Lab members of SBRC group during our dinner pizza party 🍕🎉
Research Intern, National Dong Hwa University, Hualien, Taiwan (On-site)
JAN’ 25 - JUN’ 25
Operated MALDI-TOF mass spectrometer at Biophysics Mass Spectrometry Lab, NDHU for TB and NTM sample analysis under the supervision of Dr. Wing Peng-Ping and developed ML models for tuberculosis classification using acquired spectral data and performing statistical analysis and feature selection to identify significant m/z peaks, coupled with spectral data visualization for enhanced interpretability.

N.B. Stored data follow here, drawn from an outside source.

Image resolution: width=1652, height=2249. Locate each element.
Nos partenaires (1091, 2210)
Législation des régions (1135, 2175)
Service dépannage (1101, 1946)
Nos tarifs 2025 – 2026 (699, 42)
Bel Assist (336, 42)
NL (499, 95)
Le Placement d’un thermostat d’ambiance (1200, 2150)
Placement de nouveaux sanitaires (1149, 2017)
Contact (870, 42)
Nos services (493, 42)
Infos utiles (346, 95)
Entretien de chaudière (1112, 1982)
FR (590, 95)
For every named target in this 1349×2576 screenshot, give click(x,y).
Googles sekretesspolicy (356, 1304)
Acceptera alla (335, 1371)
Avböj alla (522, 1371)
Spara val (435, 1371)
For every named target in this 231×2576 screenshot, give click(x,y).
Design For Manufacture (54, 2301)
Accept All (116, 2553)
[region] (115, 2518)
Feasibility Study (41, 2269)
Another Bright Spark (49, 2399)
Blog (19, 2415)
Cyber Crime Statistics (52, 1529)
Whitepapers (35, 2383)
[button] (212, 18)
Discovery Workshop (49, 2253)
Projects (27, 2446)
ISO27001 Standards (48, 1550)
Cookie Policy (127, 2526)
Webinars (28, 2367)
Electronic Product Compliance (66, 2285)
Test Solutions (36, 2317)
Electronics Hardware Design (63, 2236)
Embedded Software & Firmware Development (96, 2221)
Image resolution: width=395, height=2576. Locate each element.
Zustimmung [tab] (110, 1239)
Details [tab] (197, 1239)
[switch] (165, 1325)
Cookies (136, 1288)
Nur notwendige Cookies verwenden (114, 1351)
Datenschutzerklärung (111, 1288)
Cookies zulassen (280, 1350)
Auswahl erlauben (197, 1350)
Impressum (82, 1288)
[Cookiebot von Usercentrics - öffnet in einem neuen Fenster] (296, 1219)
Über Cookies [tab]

Lab members of BMS group at Liyu Lake after a trek 🌿
Research Intern, Joint Institute for Nuclear Research, Moscow, Russia (Remote)
MAR’ 25 - APR’ 25
During this internship, I focused on histological analysis of the central nervous system post-irradiation, with two key objectives. First, I performed manual classification of neurons and glial cells using ImageJ’s Cell Counter plugin. I mapped anatomical brain regions with guidance from the Allen Brain Atlas and classical histology references. Second, I quantified apoptotic cell death by analyzing TUNEL-stained sections to detect and compare TUNEL-positive cells between control and irradiated samples. This integrated approach combined traditional neurohistology with digital image analysis to enhance the accuracy and efficiency of CNS pathology assessment. Report Link
Research Intern, Genomac Hub, Ogbomosho, Nigeria (Remote)
SEP’ 24 - NOV’ 24
I worked on selecting peptides with potential anti-cancer activity by analyzing key biochemical properties such as hydrophobicity, net charge, stability, half-life, and Boman index. These properties help determine a peptide’s ability to interact with cancer cell membranes, stability in biological environments, and target specificity. Using correlation heat maps and PCA analysis, our team identified 28 bacterial peptides, 18 probiotic bacterial peptides, 6 fungal peptides, and 4 metagenomic peptides. My specific focus was on peptides from the soil bacterium Streptomyces parvus, contributing to the overall findings of potential anti-cancer candidates. Graduation Ceremony
Undergraduate Research Student, Saveetha School of Engineering, Chennai, India (On-site)
JAN’ 23 - MAR’ 24
Under the supervision of Dr. Kannan, I conducted data preprocessing and exploratory data analysis (EDA) on the ChEMBL dataset for Acute Myeloid Leukemia’s drug discovery using pandas and matplotlib/seaborn. I implemented and compared various machine learning models (Random Forest, SVM, XGBoost), achieving an accuracy of 82% with Random Forest for predicting potential drug candidates. Additionally, I performed molecular docking analysis using AutoDock Vina, applied Lipinski’s Rule of Five with RDKit, and executed molecular dynamics simulations using GROMACS to validate and analyze protein-ligand interactions of promising Alzheimer’s drug candidates.